#### [Records for the exercise]
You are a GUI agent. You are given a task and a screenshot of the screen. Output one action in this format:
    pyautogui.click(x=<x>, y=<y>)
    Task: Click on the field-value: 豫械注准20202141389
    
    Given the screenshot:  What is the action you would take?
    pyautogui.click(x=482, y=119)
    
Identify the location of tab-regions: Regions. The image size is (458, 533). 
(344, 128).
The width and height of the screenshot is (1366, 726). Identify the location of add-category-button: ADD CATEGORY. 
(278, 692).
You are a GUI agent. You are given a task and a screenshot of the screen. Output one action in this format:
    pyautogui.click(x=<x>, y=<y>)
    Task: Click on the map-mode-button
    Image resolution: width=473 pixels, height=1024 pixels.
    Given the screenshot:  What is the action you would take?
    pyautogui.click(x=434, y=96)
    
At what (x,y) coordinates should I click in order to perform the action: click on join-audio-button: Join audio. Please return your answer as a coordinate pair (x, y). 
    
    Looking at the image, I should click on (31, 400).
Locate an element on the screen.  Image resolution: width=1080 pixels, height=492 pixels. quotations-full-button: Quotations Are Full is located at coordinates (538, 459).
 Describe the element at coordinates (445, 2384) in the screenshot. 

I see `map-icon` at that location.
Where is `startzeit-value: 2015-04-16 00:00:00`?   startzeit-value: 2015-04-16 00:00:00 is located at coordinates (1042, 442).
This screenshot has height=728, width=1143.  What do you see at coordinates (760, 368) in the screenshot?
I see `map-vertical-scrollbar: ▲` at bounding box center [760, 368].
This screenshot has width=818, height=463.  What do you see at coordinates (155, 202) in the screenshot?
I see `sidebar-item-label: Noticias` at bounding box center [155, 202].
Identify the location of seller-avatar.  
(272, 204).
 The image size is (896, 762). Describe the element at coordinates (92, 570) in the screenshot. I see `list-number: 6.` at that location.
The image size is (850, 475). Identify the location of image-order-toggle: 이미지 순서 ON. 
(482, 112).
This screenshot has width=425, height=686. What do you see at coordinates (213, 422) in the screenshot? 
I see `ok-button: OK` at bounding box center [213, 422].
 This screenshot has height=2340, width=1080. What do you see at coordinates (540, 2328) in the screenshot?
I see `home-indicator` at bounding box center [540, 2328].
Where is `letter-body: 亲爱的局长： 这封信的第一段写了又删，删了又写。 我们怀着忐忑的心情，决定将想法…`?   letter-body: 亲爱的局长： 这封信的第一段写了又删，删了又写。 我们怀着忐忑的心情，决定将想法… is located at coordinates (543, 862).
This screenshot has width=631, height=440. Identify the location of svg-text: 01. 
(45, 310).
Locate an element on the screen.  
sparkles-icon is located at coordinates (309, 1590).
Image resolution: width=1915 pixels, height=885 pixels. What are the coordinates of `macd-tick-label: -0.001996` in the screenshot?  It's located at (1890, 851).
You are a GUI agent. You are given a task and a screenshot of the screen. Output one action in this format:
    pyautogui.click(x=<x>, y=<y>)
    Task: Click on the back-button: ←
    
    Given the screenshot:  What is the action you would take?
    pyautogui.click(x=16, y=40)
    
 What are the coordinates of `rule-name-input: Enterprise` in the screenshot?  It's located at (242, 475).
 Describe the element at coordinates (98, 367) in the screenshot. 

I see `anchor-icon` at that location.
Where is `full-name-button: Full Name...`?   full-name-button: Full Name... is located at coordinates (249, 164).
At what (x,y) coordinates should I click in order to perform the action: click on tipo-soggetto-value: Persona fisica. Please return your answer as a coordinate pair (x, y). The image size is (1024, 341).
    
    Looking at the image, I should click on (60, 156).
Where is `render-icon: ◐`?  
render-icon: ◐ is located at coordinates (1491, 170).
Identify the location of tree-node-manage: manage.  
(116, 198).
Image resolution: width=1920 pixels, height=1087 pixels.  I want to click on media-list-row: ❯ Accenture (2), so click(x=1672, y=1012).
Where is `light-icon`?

#### [Problem details]
Reproduce all of the rows above verbatim, keeping them in their original order.

#### [Answer space]
You are a GUI agent. You are given a task and a screenshot of the screen. Output one action in this format:
    pyautogui.click(x=<x>, y=<y>)
    Task: Click on the field-value: 豫械注准20202141389
    
    Given the screenshot:  What is the action you would take?
    pyautogui.click(x=482, y=119)
    
Identify the location of tab-regions: Regions. The image size is (458, 533). 
(344, 128).
The width and height of the screenshot is (1366, 726). Identify the location of add-category-button: ADD CATEGORY. 
(278, 692).
You are a GUI agent. You are given a task and a screenshot of the screen. Output one action in this format:
    pyautogui.click(x=<x>, y=<y>)
    Task: Click on the map-mode-button
    Image resolution: width=473 pixels, height=1024 pixels.
    Given the screenshot:  What is the action you would take?
    pyautogui.click(x=434, y=96)
    
At what (x,y) coordinates should I click in order to perform the action: click on join-audio-button: Join audio. Please return your answer as a coordinate pair (x, y). 
    
    Looking at the image, I should click on (31, 400).
Locate an element on the screen.  Image resolution: width=1080 pixels, height=492 pixels. quotations-full-button: Quotations Are Full is located at coordinates (538, 459).
 Describe the element at coordinates (445, 2384) in the screenshot. 

I see `map-icon` at that location.
Where is `startzeit-value: 2015-04-16 00:00:00`?   startzeit-value: 2015-04-16 00:00:00 is located at coordinates (1042, 442).
This screenshot has height=728, width=1143.  What do you see at coordinates (760, 368) in the screenshot?
I see `map-vertical-scrollbar: ▲` at bounding box center [760, 368].
This screenshot has width=818, height=463.  What do you see at coordinates (155, 202) in the screenshot?
I see `sidebar-item-label: Noticias` at bounding box center [155, 202].
Identify the location of seller-avatar.  
(272, 204).
 The image size is (896, 762). Describe the element at coordinates (92, 570) in the screenshot. I see `list-number: 6.` at that location.
The image size is (850, 475). Identify the location of image-order-toggle: 이미지 순서 ON. 
(482, 112).
This screenshot has width=425, height=686. What do you see at coordinates (213, 422) in the screenshot? 
I see `ok-button: OK` at bounding box center [213, 422].
 This screenshot has height=2340, width=1080. What do you see at coordinates (540, 2328) in the screenshot?
I see `home-indicator` at bounding box center [540, 2328].
Where is `letter-body: 亲爱的局长： 这封信的第一段写了又删，删了又写。 我们怀着忐忑的心情，决定将想法…`?   letter-body: 亲爱的局长： 这封信的第一段写了又删，删了又写。 我们怀着忐忑的心情，决定将想法… is located at coordinates (543, 862).
This screenshot has width=631, height=440. Identify the location of svg-text: 01. 
(45, 310).
Locate an element on the screen.  
sparkles-icon is located at coordinates (309, 1590).
Image resolution: width=1915 pixels, height=885 pixels. What are the coordinates of `macd-tick-label: -0.001996` in the screenshot?  It's located at (1890, 851).
You are a GUI agent. You are given a task and a screenshot of the screen. Output one action in this format:
    pyautogui.click(x=<x>, y=<y>)
    Task: Click on the back-button: ←
    
    Given the screenshot:  What is the action you would take?
    pyautogui.click(x=16, y=40)
    
 What are the coordinates of `rule-name-input: Enterprise` in the screenshot?  It's located at (242, 475).
 Describe the element at coordinates (98, 367) in the screenshot. 

I see `anchor-icon` at that location.
Where is `full-name-button: Full Name...`?   full-name-button: Full Name... is located at coordinates (249, 164).
At what (x,y) coordinates should I click in order to perform the action: click on tipo-soggetto-value: Persona fisica. Please return your answer as a coordinate pair (x, y). The image size is (1024, 341).
    
    Looking at the image, I should click on (60, 156).
Where is `render-icon: ◐`?  
render-icon: ◐ is located at coordinates (1491, 170).
Identify the location of tree-node-manage: manage.  
(116, 198).
Image resolution: width=1920 pixels, height=1087 pixels.  I want to click on media-list-row: ❯ Accenture (2), so click(x=1672, y=1012).
Where is `light-icon`?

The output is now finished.